__Instructions for the task__. In the entries below, the word "beside" appears on some lines. Copy each of those lines.

[Pixel coordinate grounding data]
——————————
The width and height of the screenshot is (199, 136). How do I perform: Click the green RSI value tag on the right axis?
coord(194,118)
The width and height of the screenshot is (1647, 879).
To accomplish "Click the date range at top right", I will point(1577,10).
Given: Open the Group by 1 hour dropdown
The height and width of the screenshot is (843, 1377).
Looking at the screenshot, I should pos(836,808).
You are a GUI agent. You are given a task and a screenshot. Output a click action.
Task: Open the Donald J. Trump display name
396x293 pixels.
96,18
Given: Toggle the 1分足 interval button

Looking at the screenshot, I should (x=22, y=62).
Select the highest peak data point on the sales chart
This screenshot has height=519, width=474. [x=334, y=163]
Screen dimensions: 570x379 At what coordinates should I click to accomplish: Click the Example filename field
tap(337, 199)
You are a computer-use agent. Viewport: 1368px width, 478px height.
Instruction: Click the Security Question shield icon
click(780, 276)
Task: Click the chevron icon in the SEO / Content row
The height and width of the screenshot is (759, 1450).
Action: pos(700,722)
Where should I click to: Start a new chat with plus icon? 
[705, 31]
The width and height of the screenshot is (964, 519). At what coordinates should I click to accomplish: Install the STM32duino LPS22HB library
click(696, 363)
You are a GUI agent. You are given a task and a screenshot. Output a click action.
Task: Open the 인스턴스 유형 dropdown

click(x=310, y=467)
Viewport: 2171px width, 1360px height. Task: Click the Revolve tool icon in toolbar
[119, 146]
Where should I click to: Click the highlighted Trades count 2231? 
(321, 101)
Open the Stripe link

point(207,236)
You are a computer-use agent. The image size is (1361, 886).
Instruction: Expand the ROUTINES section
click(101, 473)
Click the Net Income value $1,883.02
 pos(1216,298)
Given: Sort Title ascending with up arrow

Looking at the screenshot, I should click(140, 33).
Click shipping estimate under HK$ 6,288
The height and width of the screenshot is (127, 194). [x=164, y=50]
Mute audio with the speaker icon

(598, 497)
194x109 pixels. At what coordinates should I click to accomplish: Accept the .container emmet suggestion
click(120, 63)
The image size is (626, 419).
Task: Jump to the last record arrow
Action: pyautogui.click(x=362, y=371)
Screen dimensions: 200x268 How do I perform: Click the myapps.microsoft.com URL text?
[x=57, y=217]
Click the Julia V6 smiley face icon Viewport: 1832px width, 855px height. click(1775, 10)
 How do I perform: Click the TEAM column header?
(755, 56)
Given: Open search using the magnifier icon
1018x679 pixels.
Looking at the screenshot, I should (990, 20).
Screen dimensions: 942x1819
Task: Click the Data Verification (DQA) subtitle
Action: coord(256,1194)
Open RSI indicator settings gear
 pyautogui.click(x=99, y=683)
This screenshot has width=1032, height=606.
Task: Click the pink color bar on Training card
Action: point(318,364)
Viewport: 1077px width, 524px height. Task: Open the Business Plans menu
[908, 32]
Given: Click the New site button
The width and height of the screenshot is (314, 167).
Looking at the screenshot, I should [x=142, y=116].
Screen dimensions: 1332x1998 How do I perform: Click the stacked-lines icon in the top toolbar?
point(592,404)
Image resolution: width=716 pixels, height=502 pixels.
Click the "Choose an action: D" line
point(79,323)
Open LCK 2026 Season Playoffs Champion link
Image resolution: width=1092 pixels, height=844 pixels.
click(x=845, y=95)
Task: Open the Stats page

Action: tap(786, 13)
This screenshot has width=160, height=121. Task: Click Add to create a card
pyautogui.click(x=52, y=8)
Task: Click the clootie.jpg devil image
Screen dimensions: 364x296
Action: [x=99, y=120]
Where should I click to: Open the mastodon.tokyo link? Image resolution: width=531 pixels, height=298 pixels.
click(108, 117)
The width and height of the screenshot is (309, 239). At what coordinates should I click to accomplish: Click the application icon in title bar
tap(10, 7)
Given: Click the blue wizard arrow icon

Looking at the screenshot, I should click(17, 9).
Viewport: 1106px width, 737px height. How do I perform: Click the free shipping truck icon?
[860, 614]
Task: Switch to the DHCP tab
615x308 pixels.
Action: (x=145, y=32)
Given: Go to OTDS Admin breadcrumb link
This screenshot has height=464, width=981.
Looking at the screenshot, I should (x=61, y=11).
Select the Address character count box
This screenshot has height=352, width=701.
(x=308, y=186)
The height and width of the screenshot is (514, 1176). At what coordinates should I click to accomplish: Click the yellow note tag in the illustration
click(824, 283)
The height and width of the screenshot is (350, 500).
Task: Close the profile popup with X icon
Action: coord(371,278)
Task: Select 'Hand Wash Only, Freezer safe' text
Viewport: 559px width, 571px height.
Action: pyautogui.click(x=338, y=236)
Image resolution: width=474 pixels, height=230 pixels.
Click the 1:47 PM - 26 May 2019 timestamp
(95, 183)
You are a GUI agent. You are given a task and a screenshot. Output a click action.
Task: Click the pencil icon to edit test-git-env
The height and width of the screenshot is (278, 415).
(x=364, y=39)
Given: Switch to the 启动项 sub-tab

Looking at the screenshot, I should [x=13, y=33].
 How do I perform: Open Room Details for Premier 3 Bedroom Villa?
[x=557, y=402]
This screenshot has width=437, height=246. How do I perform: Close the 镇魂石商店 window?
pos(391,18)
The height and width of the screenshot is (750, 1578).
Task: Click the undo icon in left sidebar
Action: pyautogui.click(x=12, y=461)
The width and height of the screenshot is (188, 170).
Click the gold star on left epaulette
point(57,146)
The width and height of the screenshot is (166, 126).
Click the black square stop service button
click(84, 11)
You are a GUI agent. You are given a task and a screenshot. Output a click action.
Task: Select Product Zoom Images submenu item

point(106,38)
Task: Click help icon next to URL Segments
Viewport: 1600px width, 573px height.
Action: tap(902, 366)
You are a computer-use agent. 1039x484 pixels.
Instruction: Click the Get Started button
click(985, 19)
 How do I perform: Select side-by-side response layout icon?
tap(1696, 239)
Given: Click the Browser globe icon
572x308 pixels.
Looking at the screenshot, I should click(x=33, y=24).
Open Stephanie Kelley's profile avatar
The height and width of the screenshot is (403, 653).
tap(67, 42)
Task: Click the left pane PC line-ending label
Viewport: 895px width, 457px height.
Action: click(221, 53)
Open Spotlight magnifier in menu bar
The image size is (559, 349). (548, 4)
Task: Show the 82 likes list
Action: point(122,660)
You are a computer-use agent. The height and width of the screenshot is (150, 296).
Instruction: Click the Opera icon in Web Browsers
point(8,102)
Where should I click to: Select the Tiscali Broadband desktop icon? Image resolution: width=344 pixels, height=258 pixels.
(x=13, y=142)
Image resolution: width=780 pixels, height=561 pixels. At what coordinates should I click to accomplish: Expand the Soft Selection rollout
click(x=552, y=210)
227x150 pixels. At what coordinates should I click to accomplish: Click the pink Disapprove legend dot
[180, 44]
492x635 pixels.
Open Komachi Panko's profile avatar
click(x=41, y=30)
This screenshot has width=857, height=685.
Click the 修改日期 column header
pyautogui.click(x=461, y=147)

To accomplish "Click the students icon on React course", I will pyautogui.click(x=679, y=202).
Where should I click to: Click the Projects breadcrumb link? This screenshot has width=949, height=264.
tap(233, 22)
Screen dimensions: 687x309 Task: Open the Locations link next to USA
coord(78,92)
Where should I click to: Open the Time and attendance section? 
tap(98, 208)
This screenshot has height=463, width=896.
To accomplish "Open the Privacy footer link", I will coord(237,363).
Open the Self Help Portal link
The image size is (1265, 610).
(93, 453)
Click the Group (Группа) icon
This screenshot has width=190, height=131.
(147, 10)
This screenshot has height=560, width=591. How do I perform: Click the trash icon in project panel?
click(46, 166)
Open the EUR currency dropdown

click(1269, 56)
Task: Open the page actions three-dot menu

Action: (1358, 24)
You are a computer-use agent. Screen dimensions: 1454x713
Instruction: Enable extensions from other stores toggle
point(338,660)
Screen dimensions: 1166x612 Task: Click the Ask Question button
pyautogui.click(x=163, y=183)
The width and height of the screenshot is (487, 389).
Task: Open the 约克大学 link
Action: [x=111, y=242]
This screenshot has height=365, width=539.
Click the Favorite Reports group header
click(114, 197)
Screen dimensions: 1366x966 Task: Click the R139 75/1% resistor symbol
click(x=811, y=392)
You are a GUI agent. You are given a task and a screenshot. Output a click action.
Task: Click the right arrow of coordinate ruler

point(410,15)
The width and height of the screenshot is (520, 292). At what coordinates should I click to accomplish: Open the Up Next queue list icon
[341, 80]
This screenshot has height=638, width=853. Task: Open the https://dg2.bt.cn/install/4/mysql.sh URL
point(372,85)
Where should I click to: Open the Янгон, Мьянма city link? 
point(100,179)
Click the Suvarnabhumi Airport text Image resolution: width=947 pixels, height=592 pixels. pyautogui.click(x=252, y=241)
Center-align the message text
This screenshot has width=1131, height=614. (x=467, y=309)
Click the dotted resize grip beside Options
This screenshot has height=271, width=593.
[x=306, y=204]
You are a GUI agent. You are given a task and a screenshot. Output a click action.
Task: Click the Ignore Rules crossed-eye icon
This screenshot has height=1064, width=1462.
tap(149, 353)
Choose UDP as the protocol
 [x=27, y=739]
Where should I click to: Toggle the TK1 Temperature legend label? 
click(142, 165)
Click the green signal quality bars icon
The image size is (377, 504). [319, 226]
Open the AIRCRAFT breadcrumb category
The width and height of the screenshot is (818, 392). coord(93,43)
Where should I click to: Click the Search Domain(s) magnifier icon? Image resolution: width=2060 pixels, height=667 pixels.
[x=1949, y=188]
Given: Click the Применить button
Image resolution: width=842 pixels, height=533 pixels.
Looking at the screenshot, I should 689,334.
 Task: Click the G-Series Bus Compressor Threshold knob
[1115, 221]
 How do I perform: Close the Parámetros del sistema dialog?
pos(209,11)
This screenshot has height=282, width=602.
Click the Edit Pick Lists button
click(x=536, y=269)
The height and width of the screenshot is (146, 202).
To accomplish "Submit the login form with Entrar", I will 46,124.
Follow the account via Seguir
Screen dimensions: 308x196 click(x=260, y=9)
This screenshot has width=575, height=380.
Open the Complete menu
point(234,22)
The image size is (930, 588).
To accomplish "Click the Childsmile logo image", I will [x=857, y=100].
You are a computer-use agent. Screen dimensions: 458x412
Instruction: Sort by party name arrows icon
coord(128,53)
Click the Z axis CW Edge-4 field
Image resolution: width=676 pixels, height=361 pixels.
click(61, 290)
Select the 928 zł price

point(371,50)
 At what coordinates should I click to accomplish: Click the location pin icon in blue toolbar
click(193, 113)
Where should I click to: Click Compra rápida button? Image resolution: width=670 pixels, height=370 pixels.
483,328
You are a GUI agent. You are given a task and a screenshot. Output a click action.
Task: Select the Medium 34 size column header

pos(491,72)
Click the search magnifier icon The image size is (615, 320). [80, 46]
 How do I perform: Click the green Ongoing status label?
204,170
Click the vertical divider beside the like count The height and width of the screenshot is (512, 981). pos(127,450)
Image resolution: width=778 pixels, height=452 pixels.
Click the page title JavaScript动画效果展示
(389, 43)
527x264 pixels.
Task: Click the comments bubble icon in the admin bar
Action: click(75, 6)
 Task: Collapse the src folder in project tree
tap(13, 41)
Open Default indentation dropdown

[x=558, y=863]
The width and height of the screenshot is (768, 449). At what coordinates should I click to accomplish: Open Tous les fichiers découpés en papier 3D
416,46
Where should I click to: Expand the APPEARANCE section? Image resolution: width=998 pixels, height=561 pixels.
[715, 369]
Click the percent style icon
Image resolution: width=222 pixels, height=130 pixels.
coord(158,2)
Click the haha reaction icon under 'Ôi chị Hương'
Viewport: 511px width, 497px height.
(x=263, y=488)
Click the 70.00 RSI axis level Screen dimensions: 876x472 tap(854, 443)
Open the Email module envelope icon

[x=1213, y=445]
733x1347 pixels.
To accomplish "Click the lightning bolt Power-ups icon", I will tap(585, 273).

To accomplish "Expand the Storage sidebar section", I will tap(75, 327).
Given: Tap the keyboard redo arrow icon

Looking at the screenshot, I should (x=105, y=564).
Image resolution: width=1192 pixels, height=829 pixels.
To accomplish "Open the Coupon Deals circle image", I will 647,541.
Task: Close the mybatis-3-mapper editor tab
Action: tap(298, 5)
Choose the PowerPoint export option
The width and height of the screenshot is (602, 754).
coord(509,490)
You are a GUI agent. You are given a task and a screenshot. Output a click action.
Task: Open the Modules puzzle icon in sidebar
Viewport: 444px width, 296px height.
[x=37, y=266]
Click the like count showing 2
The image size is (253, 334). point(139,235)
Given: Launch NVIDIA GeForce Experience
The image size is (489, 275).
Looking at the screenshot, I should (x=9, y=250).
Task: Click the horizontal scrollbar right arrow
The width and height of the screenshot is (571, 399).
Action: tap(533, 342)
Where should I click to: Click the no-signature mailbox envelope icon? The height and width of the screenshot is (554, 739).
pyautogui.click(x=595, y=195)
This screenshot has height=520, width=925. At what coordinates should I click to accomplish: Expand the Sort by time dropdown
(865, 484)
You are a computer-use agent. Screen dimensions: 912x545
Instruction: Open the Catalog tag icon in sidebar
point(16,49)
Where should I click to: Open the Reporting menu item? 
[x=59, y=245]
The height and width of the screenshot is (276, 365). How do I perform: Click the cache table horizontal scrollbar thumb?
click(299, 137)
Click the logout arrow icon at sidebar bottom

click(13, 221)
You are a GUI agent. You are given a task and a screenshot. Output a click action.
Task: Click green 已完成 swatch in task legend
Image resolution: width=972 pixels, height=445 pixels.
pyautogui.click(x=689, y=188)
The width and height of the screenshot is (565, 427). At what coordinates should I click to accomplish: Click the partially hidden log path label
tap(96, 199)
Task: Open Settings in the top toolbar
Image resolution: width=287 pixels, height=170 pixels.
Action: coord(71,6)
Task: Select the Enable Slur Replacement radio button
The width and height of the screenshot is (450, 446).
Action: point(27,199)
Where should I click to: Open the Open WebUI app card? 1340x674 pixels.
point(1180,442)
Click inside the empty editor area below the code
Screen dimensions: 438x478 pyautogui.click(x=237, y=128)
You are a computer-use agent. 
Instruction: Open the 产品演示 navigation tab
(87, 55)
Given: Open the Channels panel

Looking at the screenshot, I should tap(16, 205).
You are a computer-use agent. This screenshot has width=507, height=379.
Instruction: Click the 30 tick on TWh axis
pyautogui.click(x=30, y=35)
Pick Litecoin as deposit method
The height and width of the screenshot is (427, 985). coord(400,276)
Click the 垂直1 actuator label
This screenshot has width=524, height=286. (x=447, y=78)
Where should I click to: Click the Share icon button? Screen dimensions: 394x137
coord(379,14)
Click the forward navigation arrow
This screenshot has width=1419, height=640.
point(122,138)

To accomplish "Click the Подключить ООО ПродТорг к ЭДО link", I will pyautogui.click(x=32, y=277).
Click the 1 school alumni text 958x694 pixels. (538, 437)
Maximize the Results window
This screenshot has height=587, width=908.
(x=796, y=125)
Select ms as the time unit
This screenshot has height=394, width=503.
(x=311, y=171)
——————————
__Result of this exercise__.
Click the dotted resize grip beside Options
Click the vertical divider beside the like count The height and width of the screenshot is (512, 981). pos(127,450)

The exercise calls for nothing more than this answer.